HONEY BRAN UPSIDE DOWN MUFFINS

These are a treat bean muffin and a bit crumbly so not the best lunchbox option but so delicious as they are a little bit chewy from the glaze! We made minis but you can do either, we also substituted the bean for wheat bran for oat bran as that’s what we had. It’s not the simplest of recipes and completely over explains everything but they are quite yummy ! 

Glaze

  • 3 tablespoons all-natural cane sugar (regular sugar is fine)
  • 3 tablespoons brown sugar
  • 3 tablespoons butter, melted
  • 2 tablespoons honey
  • 2 teaspoons water
  • pinch of salt

Muffins

  • 1/3 cup brown sugar, packed
  • 1/4 cup honey
  • 2 tablespoons molasses, unsulphuredl
  • 1/4 cup vegetable oil (I like avocado or grapeseed oils)
  • 1 egg
  • 1/4 cup water
  • 2 tablespoons heavy cream or half & half
  • 1 1/2 teaspoons orange zest (optional for a little extra to sprinkle on top)
  • 1 cup all purpose flour
  • 1 cup wheat bran
  • 1 teaspoon baking soda
  • 1/2 teaspoon baking powder
  • 1/4 teaspoon sea salt
  1. Preheat your oven to 180° and spray muffin tin (12 cup) with spray oil. Or 2-3 x mini size trays like what we used.

Glaze

  1. In a small bowl, whisk your glaze ingredients together and set aside. If using all natural cane sugar, whisk for a bit to break down the larger granules.

Muffins

  1. In a separate bowl add dry ingredients; flour, wheat bran, sea salt, baking powder, and baking soda and whisk to combine, set aside. In a bowl of a stand mixer or a large mixing bowl with a hand mixer. Mix brown sugar, honey, molasses, and oil and mix on medium speed until smooth.
  2. Add egg, water, cream (or half & half) and orange zest and mix until incorporated, scraping sides of bowl occasionally.

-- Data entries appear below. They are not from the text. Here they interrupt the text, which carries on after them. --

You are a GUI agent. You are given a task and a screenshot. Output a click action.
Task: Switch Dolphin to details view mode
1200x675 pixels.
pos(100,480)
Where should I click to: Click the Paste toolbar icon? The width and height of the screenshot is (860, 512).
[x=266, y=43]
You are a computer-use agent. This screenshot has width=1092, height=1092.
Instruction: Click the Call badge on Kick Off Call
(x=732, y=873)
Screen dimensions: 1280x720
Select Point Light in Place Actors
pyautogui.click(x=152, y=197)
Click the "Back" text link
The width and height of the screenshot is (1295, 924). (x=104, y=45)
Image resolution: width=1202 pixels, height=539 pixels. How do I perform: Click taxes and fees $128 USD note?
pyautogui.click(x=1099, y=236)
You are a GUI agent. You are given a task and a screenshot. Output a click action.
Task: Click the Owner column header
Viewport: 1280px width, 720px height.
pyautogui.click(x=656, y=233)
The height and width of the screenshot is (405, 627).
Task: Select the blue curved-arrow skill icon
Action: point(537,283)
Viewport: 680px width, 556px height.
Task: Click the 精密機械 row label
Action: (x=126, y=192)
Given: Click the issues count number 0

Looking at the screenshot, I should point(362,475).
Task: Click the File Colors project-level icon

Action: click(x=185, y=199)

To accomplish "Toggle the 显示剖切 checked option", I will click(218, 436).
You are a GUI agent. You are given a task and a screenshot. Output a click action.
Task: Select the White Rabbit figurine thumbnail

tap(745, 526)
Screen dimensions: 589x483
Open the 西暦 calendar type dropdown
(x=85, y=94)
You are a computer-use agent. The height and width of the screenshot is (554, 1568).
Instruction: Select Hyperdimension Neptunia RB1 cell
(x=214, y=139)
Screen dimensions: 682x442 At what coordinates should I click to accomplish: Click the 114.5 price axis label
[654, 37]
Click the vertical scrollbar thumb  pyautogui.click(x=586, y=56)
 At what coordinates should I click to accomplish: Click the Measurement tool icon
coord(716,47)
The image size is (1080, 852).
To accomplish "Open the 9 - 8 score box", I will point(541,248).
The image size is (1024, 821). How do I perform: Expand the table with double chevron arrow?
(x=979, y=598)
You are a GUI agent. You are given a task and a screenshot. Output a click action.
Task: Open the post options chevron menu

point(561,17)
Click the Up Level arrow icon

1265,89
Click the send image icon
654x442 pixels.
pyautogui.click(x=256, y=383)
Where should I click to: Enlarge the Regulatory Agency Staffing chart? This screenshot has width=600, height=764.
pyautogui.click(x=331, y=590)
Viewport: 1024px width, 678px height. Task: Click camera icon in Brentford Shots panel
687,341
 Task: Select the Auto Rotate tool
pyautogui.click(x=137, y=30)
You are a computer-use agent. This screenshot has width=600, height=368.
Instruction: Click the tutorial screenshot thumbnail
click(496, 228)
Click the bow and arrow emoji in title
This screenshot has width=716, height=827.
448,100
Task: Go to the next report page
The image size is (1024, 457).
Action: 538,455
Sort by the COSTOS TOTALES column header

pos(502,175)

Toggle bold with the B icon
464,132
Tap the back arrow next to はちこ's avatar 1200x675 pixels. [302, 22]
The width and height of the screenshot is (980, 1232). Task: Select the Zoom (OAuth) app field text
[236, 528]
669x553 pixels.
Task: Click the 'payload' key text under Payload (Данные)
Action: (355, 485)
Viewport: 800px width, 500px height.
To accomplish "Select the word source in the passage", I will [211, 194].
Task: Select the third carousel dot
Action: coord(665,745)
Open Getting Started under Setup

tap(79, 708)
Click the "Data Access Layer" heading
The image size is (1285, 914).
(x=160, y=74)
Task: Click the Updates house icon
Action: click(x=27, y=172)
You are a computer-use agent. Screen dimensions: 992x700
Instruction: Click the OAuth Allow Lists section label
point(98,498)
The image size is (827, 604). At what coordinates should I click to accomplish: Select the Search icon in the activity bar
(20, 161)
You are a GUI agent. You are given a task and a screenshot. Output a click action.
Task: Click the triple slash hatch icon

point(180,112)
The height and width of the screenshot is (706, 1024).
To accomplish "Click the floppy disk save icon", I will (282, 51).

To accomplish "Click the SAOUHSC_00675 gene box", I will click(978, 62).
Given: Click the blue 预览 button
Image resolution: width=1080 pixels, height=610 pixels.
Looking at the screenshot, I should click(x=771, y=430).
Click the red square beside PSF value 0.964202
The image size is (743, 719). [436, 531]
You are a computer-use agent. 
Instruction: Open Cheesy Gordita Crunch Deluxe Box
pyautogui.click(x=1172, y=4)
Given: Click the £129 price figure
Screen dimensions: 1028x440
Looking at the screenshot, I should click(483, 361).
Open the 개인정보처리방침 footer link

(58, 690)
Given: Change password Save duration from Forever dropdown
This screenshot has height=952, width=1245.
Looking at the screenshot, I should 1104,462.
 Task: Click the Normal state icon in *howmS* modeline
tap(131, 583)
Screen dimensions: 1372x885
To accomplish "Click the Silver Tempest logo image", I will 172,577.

Slowly add your dry ingredients with mixer on low speed until mixed.
  3. Stir glaze and using a small cookie scoop or tablespoon, scoop about 2/3 of a tablespoon of glaze into bottom of each muffin cup, spreading it around and up the sides, this will ensure that distribution of the glaze is even and gets all over that muffin!
  4. Using a medium or large cookie scoop, scoop muffin batter into muffin cups, about 2/3 full, careful not to overfill them, they do overflow a bit, but you don't want them overflowing onto the bottom of your oven. Bake for 20 minutes until toothpick comes out clean.
  5. As soon as they are done, line a cooling rack with a piece of parchment paper and carefully flip the muffin tin over, allowing those beautiful bran muffins to escape. Eat immediately (especially yummy with a pat of butter) or cool and reheat (also with a pat of butter and maybe  drizzle of honey!